#### [TASK TO CARRY OUT]
Copy out all of the lines below without any changes.

#### [DATA EXTRACT]
========
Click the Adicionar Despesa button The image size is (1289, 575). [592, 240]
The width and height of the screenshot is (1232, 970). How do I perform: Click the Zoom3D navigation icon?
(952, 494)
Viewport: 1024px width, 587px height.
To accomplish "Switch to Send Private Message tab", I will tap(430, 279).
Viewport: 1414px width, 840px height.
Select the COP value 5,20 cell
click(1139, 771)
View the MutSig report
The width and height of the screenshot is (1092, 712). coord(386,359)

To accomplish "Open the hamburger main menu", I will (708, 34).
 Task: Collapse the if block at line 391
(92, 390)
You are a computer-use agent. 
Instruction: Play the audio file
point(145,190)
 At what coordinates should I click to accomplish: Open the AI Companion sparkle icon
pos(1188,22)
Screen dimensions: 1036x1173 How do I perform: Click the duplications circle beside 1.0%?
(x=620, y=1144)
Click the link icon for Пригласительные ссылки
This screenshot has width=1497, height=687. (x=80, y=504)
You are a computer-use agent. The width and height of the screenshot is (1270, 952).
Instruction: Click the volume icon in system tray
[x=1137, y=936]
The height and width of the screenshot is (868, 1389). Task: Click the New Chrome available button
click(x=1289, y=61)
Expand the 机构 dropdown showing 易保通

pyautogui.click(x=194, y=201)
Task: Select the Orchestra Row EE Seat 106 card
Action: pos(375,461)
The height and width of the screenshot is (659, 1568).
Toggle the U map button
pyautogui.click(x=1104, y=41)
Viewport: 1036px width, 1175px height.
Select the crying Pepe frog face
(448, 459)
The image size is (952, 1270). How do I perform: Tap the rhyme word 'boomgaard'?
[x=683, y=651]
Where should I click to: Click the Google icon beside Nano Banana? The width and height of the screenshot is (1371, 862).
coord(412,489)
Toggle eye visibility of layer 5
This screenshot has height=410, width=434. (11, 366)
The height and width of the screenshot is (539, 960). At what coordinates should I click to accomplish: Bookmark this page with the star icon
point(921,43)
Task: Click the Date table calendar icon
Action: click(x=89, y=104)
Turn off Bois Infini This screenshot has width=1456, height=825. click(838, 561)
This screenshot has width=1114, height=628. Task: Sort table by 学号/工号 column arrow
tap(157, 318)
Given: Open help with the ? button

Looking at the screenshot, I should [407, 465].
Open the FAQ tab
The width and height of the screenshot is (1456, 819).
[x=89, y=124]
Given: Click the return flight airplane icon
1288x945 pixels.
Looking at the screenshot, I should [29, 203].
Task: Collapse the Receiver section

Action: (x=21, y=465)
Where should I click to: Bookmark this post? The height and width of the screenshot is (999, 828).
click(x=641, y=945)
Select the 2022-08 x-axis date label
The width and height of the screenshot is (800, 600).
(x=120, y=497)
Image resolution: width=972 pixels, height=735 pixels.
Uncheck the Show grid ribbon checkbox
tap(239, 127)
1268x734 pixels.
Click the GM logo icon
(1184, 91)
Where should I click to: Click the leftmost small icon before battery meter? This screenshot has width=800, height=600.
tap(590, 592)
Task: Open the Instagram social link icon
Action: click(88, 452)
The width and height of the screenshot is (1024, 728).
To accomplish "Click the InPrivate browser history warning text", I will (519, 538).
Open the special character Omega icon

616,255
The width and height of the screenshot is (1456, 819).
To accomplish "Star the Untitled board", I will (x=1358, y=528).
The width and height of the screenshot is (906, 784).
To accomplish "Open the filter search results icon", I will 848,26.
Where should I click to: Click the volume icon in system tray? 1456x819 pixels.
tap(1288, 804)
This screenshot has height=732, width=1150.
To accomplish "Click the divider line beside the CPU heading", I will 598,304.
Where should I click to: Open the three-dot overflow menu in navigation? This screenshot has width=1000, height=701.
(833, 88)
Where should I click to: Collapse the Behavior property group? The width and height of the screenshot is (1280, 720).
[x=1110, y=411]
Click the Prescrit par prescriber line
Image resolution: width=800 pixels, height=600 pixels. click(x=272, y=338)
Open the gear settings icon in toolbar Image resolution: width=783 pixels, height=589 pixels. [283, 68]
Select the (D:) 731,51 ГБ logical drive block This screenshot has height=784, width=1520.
========
#### [ANSWER TO THIS EXERCISE]
Click the Adicionar Despesa button The image size is (1289, 575). [592, 240]
The width and height of the screenshot is (1232, 970). How do I perform: Click the Zoom3D navigation icon?
(952, 494)
Viewport: 1024px width, 587px height.
To accomplish "Switch to Send Private Message tab", I will tap(430, 279).
Viewport: 1414px width, 840px height.
Select the COP value 5,20 cell
click(1139, 771)
View the MutSig report
The width and height of the screenshot is (1092, 712). coord(386,359)

To accomplish "Open the hamburger main menu", I will (708, 34).
 Task: Collapse the if block at line 391
(92, 390)
You are a computer-use agent. 
Instruction: Play the audio file
point(145,190)
 At what coordinates should I click to accomplish: Open the AI Companion sparkle icon
pos(1188,22)
Screen dimensions: 1036x1173 How do I perform: Click the duplications circle beside 1.0%?
(x=620, y=1144)
Click the link icon for Пригласительные ссылки
This screenshot has width=1497, height=687. (x=80, y=504)
You are a computer-use agent. The width and height of the screenshot is (1270, 952).
Instruction: Click the volume icon in system tray
[x=1137, y=936]
The height and width of the screenshot is (868, 1389). Task: Click the New Chrome available button
click(x=1289, y=61)
Expand the 机构 dropdown showing 易保通

pyautogui.click(x=194, y=201)
Task: Select the Orchestra Row EE Seat 106 card
Action: pos(375,461)
The height and width of the screenshot is (659, 1568).
Toggle the U map button
pyautogui.click(x=1104, y=41)
Viewport: 1036px width, 1175px height.
Select the crying Pepe frog face
(448, 459)
The image size is (952, 1270). How do I perform: Tap the rhyme word 'boomgaard'?
[x=683, y=651]
Where should I click to: Click the Google icon beside Nano Banana? The width and height of the screenshot is (1371, 862).
coord(412,489)
Toggle eye visibility of layer 5
This screenshot has height=410, width=434. (11, 366)
The height and width of the screenshot is (539, 960). At what coordinates should I click to accomplish: Bookmark this page with the star icon
point(921,43)
Task: Click the Date table calendar icon
Action: click(x=89, y=104)
Turn off Bois Infini This screenshot has width=1456, height=825. click(838, 561)
This screenshot has width=1114, height=628. Task: Sort table by 学号/工号 column arrow
tap(157, 318)
Given: Open help with the ? button

Looking at the screenshot, I should [407, 465].
Open the FAQ tab
The width and height of the screenshot is (1456, 819).
[x=89, y=124]
Given: Click the return flight airplane icon
1288x945 pixels.
Looking at the screenshot, I should [29, 203].
Task: Collapse the Receiver section

Action: (x=21, y=465)
Where should I click to: Bookmark this post? The height and width of the screenshot is (999, 828).
click(x=641, y=945)
Select the 2022-08 x-axis date label
The width and height of the screenshot is (800, 600).
(x=120, y=497)
Image resolution: width=972 pixels, height=735 pixels.
Uncheck the Show grid ribbon checkbox
tap(239, 127)
1268x734 pixels.
Click the GM logo icon
(1184, 91)
Where should I click to: Click the leftmost small icon before battery meter? This screenshot has width=800, height=600.
tap(590, 592)
Task: Open the Instagram social link icon
Action: click(88, 452)
The width and height of the screenshot is (1024, 728).
To accomplish "Click the InPrivate browser history warning text", I will (519, 538).
Open the special character Omega icon

616,255
The width and height of the screenshot is (1456, 819).
To accomplish "Star the Untitled board", I will (x=1358, y=528).
The width and height of the screenshot is (906, 784).
To accomplish "Open the filter search results icon", I will 848,26.
Where should I click to: Click the volume icon in system tray? 1456x819 pixels.
tap(1288, 804)
This screenshot has height=732, width=1150.
To accomplish "Click the divider line beside the CPU heading", I will 598,304.
Where should I click to: Open the three-dot overflow menu in navigation? This screenshot has width=1000, height=701.
(833, 88)
Where should I click to: Collapse the Behavior property group? The width and height of the screenshot is (1280, 720).
[x=1110, y=411]
Click the Prescrit par prescriber line
Image resolution: width=800 pixels, height=600 pixels. click(x=272, y=338)
Open the gear settings icon in toolbar Image resolution: width=783 pixels, height=589 pixels. [283, 68]
Select the (D:) 731,51 ГБ logical drive block This screenshot has height=784, width=1520.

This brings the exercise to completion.